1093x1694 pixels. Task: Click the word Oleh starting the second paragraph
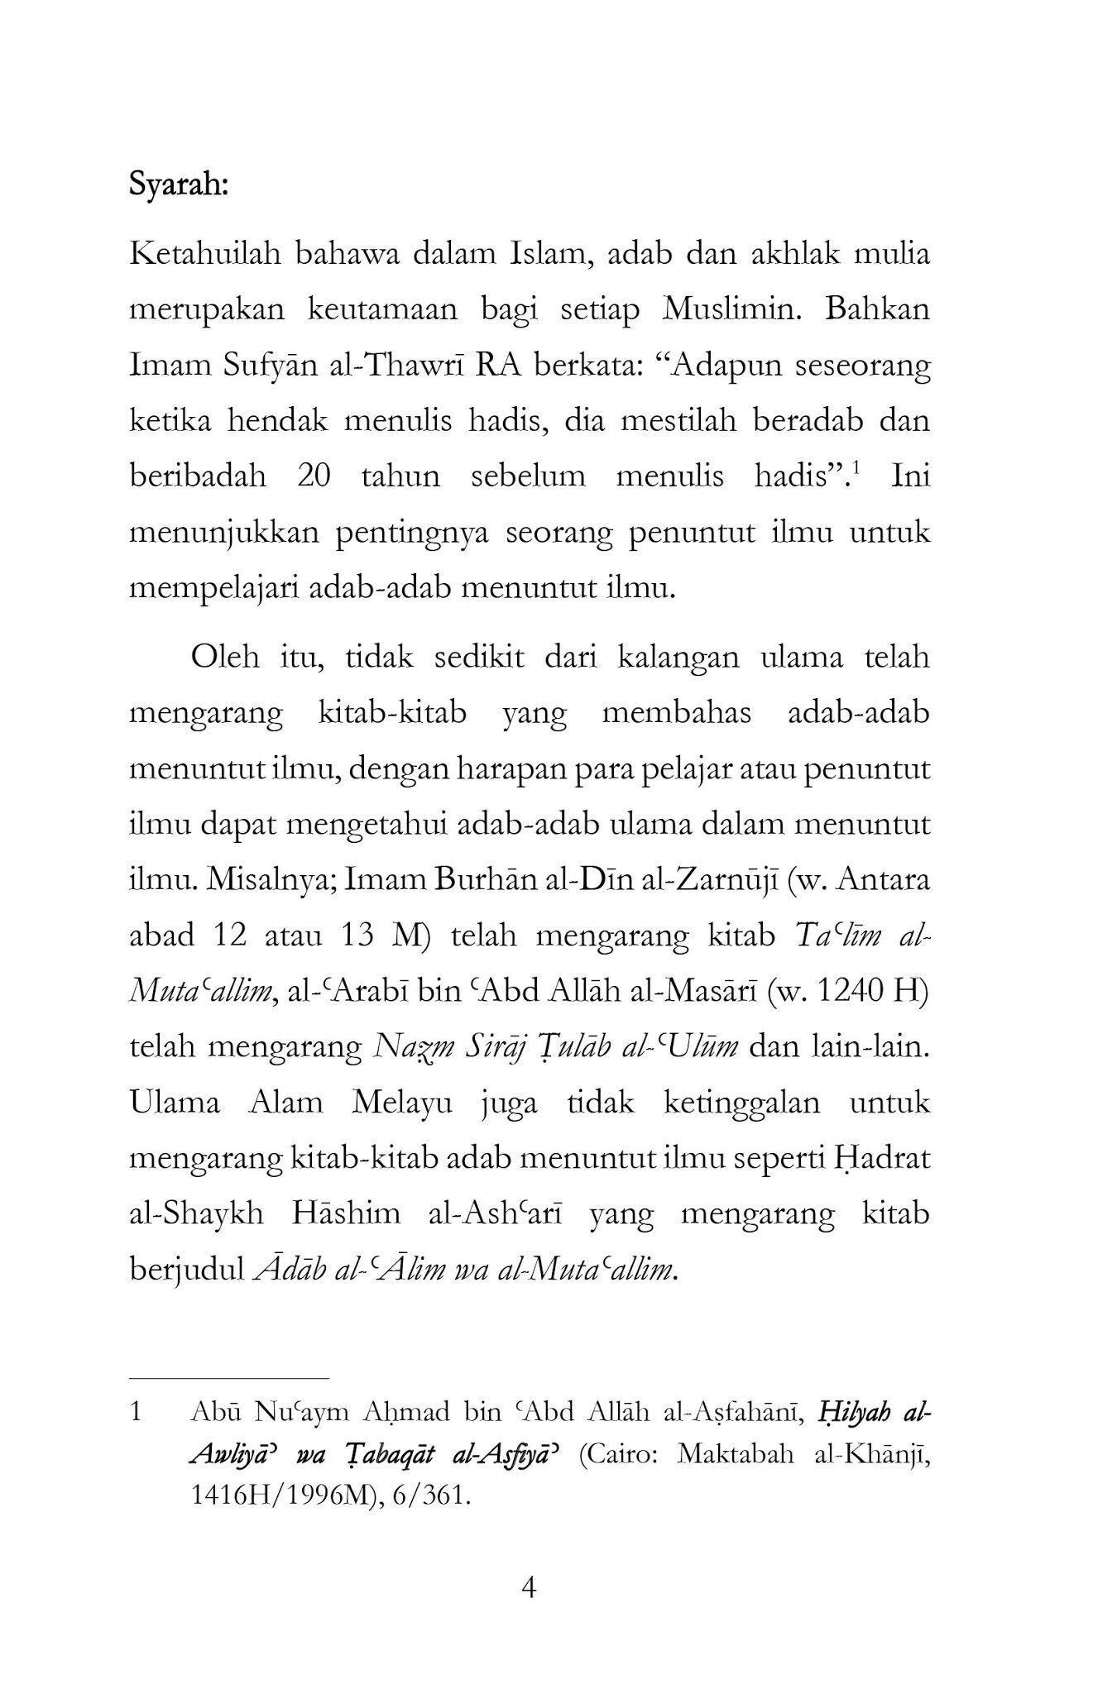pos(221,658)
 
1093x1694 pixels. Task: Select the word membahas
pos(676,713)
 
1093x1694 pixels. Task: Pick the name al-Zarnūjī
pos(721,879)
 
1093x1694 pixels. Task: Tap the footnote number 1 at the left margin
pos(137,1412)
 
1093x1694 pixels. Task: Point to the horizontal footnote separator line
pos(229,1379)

+===+

WHAT IS NEEDED> Reproduce the stretch from the line containing "1093x1694 pixels. Task: Select" through the end of the records, substituting "reference" for "footnote" and leaving everything else as it is.

SOLVED PROBLEM>
1093x1694 pixels. Task: Select the word membahas
pos(676,713)
 
1093x1694 pixels. Task: Pick the name al-Zarnūjī
pos(721,879)
 
1093x1694 pixels. Task: Tap the reference number 1 at the left margin
pos(137,1412)
 
1093x1694 pixels. Task: Point to the horizontal reference separator line
pos(229,1379)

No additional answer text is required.